진행하는 프로젝트는 프런트와 백 서버를 분리한 프로젝트다. 프런트에서 유저정보와 함께 백서버로 로그인 인증 요청을 하면 백서버에서 검증과정 결과를 프론트로 다시 전달한다. 이때 stateless한 http의 요청으로 유저의 정보를 구분하기 위해 session cookie 방식을 사용했다. 로컬에서 테스트할 때는 요청에 대한 쿠키를 브라우저가 잘 관리했고 문제가 없었다. 반면, 실제 물리서버에 빌드파일을 배포하고 테스트를 진행했을 때 브라우저가 쿠키를 저장하지 못해 인증된 사용자와 관련된 작업을 처리하지 못하는 버그를 만나게 되었다.

 

 

 

테스트 과정

spring security는 사용자 인증 성공여부와 관계없이 로그인을 시도하면 JSESSION라는 이름으로 쿠키를 발급한다. (spring security의 formLogin사용, axios에서 요청URL을 시큐리티에서 로그인처리 URL로 지정해야 함)

이 쿠키로 사용자를 식별하고 쿠키를 소유한 사용자의 권한을 세션에 저장해 자원 허용범위를 결정하는 방식이다. 위에서처럼 로컬에서 진행한 테스트는 쿠키를 브라우저가 잘 저장하고 있다. 여기서 프런트 서버를 로컬환경이 아닌 S3에 업로드하고 동일한 테스트를 진행해 쿠키가 저장되는지 확인해보자.

동일한 코드의 동일한 버튼을 눌렀고 다른 결과가 나왔다. S3에서 요청했을 때는 쿠키를 저장하지 못한 것이다! 여기서부터 고난의 과정이었는데 백엔드서버의 문제인지 프런트엔드서버의 문제인지 도저히 감이 오질 않았다. 디버깅 작업을 하던 중 브라우저 개발자 도구에서 단서를 얻었다.

 

Response Headers에 쿠키값이 있는 걸 보면 서버는 분명 쿠키를 set해서 보낸 것이다. 단지 브라우저가 이 쿠키를 저장하지 않은 거고 귀여운 경고문구가 나타난걸 보니 이걸 분석해봐야지 했다.

 

"this set-cookie didn't specify a samesite attribute and was default to samesite=lax and was blocked..."

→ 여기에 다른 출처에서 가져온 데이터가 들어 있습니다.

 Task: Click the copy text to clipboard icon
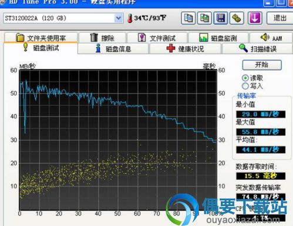point(188,18)
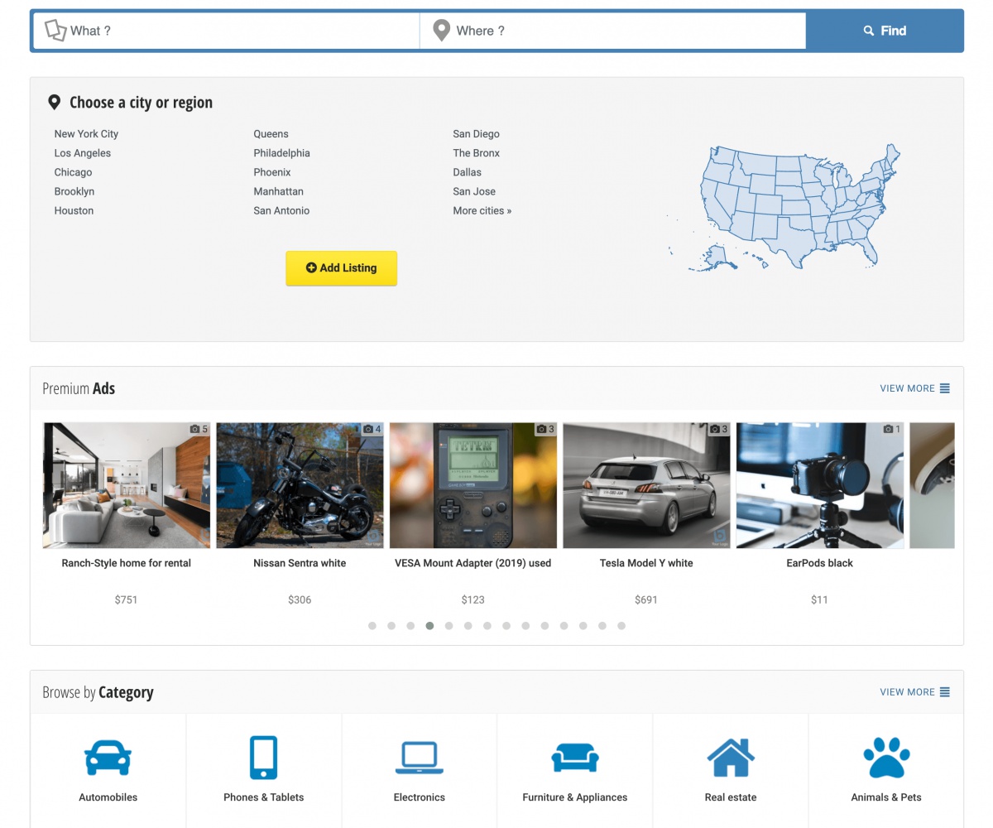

내용을 보면 SameSite 속성이 lax로 되어 있어서 서로 다른 site끼리는 쿠키값을 저장하지 않는다는 내용이었다. SameSite는 무엇이며, lax는 무엇일까... CORS해결하면 된 거 아니냐...

 

SameSite

samesite는 쿠키의 설정이고 대부분의 브라우저가 lax속성을 기본으로 설정하고 있다. 크롬도 마찬가지로 lax속성을 기본으로 하고, 이는 cross-site 끼리의 통신은 특별한 경우를 제외하곤 쿠키를 따로 관리하지 않음을 의미한다.

 

 

SameSite 관련 쿠키 저장 이슈 해결하기

우선 samesite 설정 자체를 lax에서 none으로 바꾸는 방법이 있다. 하지만 이 방법은 http요청을 반드시https로 전환해주어야 하고 현재 프로젝트 성격과는 맞지 않으니 패스하자. 다음으로 백엔드에서 쿠키를 저장할 때 domain을 지정하는 방법이다. 

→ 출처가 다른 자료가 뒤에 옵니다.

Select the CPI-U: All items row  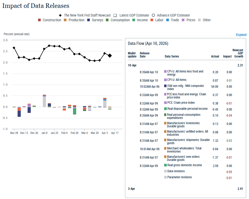click(x=177, y=80)
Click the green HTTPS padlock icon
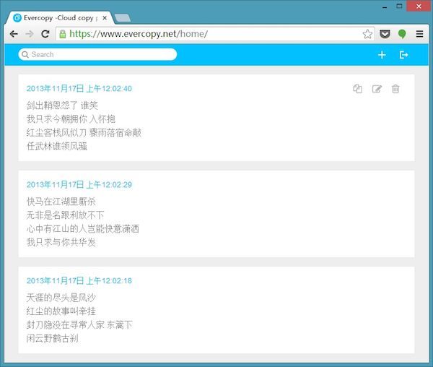433x367 pixels. point(63,34)
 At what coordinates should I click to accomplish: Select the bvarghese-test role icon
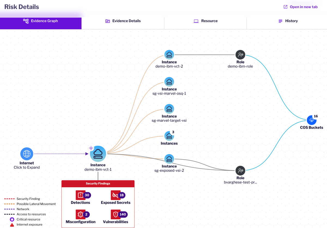pos(240,171)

application.yml에 위와 같이 쿠키관련 설정을 추가한다. domain에 본인이 구매한 도메인을 작성해주면 되는데 테스트용 amazonaws.com은 public suffix로 간주되어 동작하지 않았다. 즉, com co.kr과 같은 공공 도메인은 domain영역에 set해도 동작하지 않도록 브라우저가 구성되어 있다. 여하튼 구매한 도메인으로 설정한 뒤 실행하면 쿠키가 잘 저장되는 걸 확인할 수 있다.